* Trecho do texto:
ENTREVISTA: A representatividade na imagem e a diversidade no som do Tines (EUA)


Fotos: Michael W. Thomas


O fato de Cannibal Corpse e Goo Goo Dolls, duas bandas de estilos tão díspares, serem talvez as mais famosas surgidas em Buffalo diz muito a respeito da diversidade musical da cidade localizada às margens do lago Erie no norte do estado de Nova York. É de lá que vem o Tines, banda cujo som ora prog ora punk ora metal torna impossível a classificação em um determinado gênero.

* Detalhes do exercício:
Você pode transcrever por inteiro, sem nenhuma alteração, o texto acima sobre a banda Tines? As linhas a seguir vêm de outra fonte.

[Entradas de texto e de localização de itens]
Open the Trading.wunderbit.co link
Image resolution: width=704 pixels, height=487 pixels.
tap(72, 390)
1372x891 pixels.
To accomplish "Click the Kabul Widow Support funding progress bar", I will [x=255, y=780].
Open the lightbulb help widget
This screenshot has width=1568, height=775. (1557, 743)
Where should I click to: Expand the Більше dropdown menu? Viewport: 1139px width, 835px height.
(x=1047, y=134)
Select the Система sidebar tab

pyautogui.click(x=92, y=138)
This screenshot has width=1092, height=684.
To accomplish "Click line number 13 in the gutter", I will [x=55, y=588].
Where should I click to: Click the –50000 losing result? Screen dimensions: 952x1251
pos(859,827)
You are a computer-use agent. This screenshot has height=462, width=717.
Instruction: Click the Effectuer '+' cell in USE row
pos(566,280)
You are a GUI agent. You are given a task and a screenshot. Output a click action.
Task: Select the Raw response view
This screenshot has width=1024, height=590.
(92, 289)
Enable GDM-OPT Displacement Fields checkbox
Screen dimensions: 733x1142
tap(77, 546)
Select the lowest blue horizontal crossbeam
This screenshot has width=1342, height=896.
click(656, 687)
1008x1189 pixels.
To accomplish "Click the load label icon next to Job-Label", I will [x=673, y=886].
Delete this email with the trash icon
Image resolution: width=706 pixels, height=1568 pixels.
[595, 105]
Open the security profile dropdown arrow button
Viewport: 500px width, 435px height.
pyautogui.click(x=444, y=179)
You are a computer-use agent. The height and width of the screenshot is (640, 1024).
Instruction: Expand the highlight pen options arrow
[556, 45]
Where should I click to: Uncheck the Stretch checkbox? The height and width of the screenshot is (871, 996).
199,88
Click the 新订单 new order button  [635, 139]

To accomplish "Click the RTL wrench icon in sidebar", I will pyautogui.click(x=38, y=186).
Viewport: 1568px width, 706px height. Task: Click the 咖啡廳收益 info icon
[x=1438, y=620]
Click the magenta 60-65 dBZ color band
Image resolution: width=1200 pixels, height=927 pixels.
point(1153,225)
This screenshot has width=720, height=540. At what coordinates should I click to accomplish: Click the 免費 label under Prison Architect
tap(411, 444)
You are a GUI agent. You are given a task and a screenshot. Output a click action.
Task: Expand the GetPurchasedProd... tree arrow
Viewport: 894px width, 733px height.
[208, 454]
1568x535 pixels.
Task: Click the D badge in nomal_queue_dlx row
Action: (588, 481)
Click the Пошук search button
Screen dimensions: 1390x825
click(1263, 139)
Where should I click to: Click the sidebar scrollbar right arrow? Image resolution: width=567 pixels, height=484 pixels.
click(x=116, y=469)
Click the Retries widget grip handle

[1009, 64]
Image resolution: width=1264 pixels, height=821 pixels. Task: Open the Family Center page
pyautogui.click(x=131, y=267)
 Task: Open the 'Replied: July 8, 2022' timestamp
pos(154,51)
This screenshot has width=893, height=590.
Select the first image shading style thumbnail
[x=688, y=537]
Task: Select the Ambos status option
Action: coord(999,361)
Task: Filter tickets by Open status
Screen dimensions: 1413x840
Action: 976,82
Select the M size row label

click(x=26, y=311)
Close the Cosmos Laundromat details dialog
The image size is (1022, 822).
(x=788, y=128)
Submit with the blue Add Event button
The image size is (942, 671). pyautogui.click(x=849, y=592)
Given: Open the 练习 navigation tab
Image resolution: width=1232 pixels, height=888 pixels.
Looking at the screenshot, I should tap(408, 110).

* Resposta completa:
ENTREVISTA: A representatividade na imagem e a diversidade no som do Tines (EUA)


Fotos: Michael W. Thomas


O fato de Cannibal Corpse e Goo Goo Dolls, duas bandas de estilos tão díspares, serem talvez as mais famosas surgidas em Buffalo diz muito a respeito da diversidade musical da cidade localizada às margens do lago Erie no norte do estado de Nova York. É de lá que vem o Tines, banda cujo som ora prog ora punk ora metal torna impossível a classificação em um determinado gênero.